DOCUMENT EXCERPT ->

-----

‘Never Settle’ team in Korea changes command

By Ellen CrownJune 27, 2022

Relinquishing command
U.S. Army Medical Materiel Center-Korea outgoing commander Lt. Col. Marcus Perkins, right, passes the organizational colors to Army Medical Logistics Commander Col. Tony Nesbitt, center, as he relinquishes command on June 24, 2022. Lt. Col. Mark Sander, left, assumes command of the unit charged with providing continuous medical logistics support to sustain the readiness of U.S. Forces Korea throughout the full range of military operations. (Photo Credit: Ellen Crown) VIEW ORIGINAL

CAMP HUMPHREYS, Republic of Korea -- U.S. Army Medical Logistics Command leaders celebrated their worldwide medical logistics mission during a change of command ceremony on June 24 for direct reporting unit, U.S. Army Medical Materiel Center-Korea.

AMLC Commander Col. Tony Nesbitt hosted the ceremony during which USAMMC-K Commander Lt. Col. Marcus Perkins relinquished command to Lt. Col. Mark Sander.

-----

ENTRIES SUPPLIED ->
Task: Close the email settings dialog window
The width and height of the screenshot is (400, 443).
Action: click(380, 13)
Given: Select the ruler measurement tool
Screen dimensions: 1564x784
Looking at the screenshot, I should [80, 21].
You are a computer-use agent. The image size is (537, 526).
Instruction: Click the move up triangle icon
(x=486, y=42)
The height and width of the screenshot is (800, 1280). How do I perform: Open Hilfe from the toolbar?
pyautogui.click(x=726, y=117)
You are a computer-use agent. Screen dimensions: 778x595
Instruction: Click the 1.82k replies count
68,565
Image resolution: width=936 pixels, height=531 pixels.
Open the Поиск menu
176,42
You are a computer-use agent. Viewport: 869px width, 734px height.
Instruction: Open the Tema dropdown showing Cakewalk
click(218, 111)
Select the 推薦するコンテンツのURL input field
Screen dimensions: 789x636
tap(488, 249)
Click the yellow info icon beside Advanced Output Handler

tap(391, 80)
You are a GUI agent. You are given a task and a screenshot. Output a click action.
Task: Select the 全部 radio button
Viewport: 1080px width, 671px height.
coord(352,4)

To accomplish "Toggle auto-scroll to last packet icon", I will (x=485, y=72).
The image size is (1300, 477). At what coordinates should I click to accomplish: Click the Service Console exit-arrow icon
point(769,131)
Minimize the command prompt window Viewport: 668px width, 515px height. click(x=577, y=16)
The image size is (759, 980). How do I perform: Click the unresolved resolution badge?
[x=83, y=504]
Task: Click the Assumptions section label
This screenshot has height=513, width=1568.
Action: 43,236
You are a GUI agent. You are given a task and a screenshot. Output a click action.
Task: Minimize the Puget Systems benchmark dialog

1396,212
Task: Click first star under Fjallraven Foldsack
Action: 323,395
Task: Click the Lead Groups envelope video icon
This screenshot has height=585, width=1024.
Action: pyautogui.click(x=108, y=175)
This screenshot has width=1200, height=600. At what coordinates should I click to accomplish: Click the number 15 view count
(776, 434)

-----

COMPLETE THE FOLLOWING ->
- 1) Copy the text of the change-of-command article between "AMLC Commander Col." and "Col. Mark Sander.", inclusive.
- 2) Translate this sentence from the change-of-command article into Spanish: "AMLC Commander Col. Tony Nesbitt hosted the ceremony during which USAMMC-K Commander Lt. Col. Marcus Perkins relinquished command to Lt. Col. Mark Sander."
- 3) Write the next part of the article on the medical materiel center's change of command in Korea, picking up after its last sentence.

ACTIVITY ANSWERS ->
- 1)
AMLC Commander Col. Tony Nesbitt hosted the ceremony during which USAMMC-K Commander Lt. Col. Marcus Perkins relinquished command to Lt. Col. Mark Sander.

- 2) El comandante del AMLC, el coronel Tony Nesbitt, presidió la ceremonia en la que el comandante del USAMMC-K, el teniente coronel Marcus Perkins, cedió el mando al teniente coronel Mark Sander.

- 3)
The event provided a well-deserved opportunity to celebrate the organization and its people who have excelled over the last two years under challenging operational conditions, including a worldwide pandemic.

"There is no doubt in my mind that … the entire team that makes up this organization is the best that the Army has to offer," Nesbitt said. "The things that this organization does on a daily basis enables readiness through medical logistics support including optional fabrication, medical maintenance and materiel management.

"This enables an Army that is ready to fight tonight," he said. "I want to give you all a personal thank you from me to this team that never settles, that makes it happen every day."

USAMMC-K’s mission is to provide continuous medical logistics support to sustain the readiness of U.S. Forces Korea throughout the full range of military operations. As the theater lead agent for medical materiel, USAMMC-K provides direct medical materiel support to theater medical forces. The organization ensures and assists tactical units with integration into an end-to-end medical supply chain, and assists the combatant commands in health logistics support planning.

Over the past two years, USAMMC-K processed over $79 million in materiel sales, produced over 70,000 optical frames and upgraded medical maintenance operations to enable repair-and-return capabilities on the Korean Peninsula.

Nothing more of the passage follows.